Malzeme:

◆ ◆ ◆ ◆

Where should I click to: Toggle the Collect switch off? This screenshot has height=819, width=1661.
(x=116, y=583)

◆ ◆ ◆ ◆

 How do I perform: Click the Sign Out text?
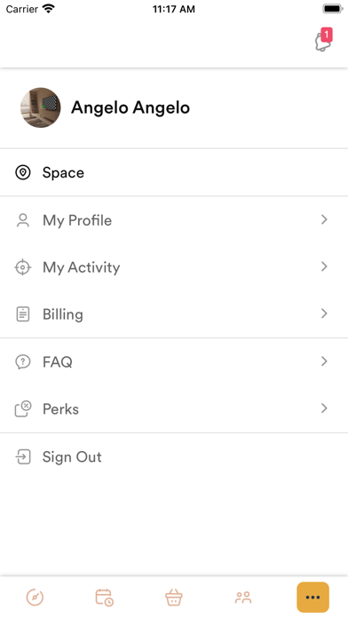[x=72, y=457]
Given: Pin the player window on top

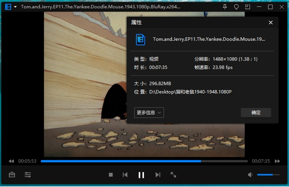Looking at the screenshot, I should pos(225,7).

◆ ◆ ◆ ◆

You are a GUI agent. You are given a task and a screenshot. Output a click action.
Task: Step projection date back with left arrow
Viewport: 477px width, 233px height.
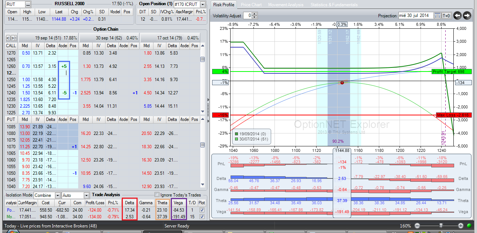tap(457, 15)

◆ ◆ ◆ ◆

Görev tanımı: Yukarıda "How do I perform: Click the Sign Out text?" ifadesinin geçtiği satırdan "Looking at the" ifadesinin geçtiği satıra kadar uzanan bölümü, iki uçtaki satırlar da dahil olmak üzere, kelimesi kelimesine tekrarlayın. Resimleri cevaba almayın.

Görevin sonucu:
 How do I perform: Click the Sign Out text?
[x=72, y=457]
Given: Pin the player window on top

Looking at the screenshot, I should pos(225,7).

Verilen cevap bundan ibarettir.